Thursday, March 26, 2009

Just an Update...

So I am still at the Juvenile center and I am still loving my job even through the rough days. Everyday is different and when you go to work you are never sure what you may be walking into. It's my job and I do get paid and I have to go but I do care about the kids there and I find myself praying for them when I leave or in my head when I am there. There are times it can get a little scary but I have found that more times its heart wrenching. These are kids and somtimes its easy to forget because they talk like adults or their exterior is as an adults but they are children and most of them wanting to be loved they want to find someone who cares. I beleive that alot of them want to make the right choices but find if hard because of their neighborhood enviroments or their lack of parents. Some have been in and out of foster homes, some good some bad. Lets not forget to pray for those who we dont see.

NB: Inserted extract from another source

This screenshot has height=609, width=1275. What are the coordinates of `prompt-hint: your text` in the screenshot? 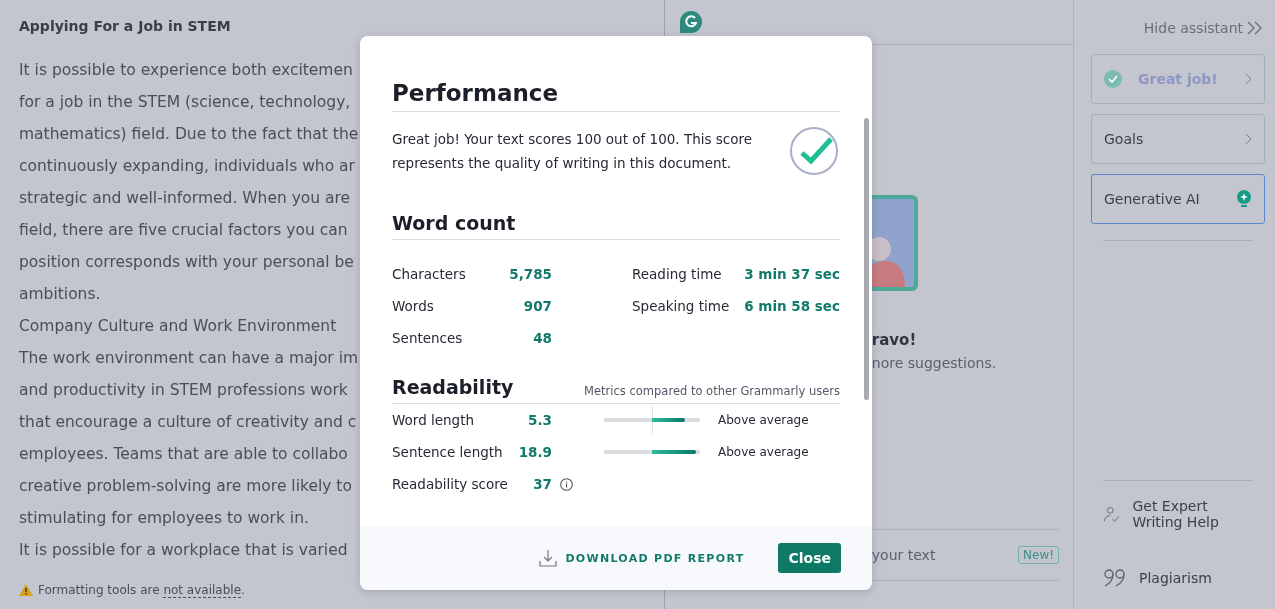 It's located at (904, 555).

Like our soilders fighting for our country, like those around the world struggling because of poverty, for the children without parents and the parents whose hearts ache because they cannot provide for their children, pray for those who are lost and need to be found and pray for those who are searching for something, anything.... that they may find God and his light to light their path, his shoulder to cry on, his ear to listen!

Friday, March 13, 2009

Little Girl with a Secret

Little girl with a secret,
Tell someone your pain.
Little Girl with a secret,
I know you carry shame.
Little girl with a secret,
your not alone in the game.

Young Lady with the heartache,
The past is just the past.
Young Lady with the heartache,
you cant cover it with a mask.
Young lady with the heartache,
remember whats now at task.

Mother with the daughters,
teach your girls to be wise.
Mother with the daughters,
watch out for the lies.
Mother with the daughters,
watch for the dirty disguise.
Mother with the daughters,
know a predators EYES!

I was a little girl who kept a BIG secret all my life and told knowone , because of the shame and I didnt want to hurt my mother. My secret affexted who I was and what I did. Had I only spoken to someone sooner I may have been a different person and lived a different life. I now want to make sure I keep an open relationship with my daughters because we cannot protect them all the time but we can teach them to be wise!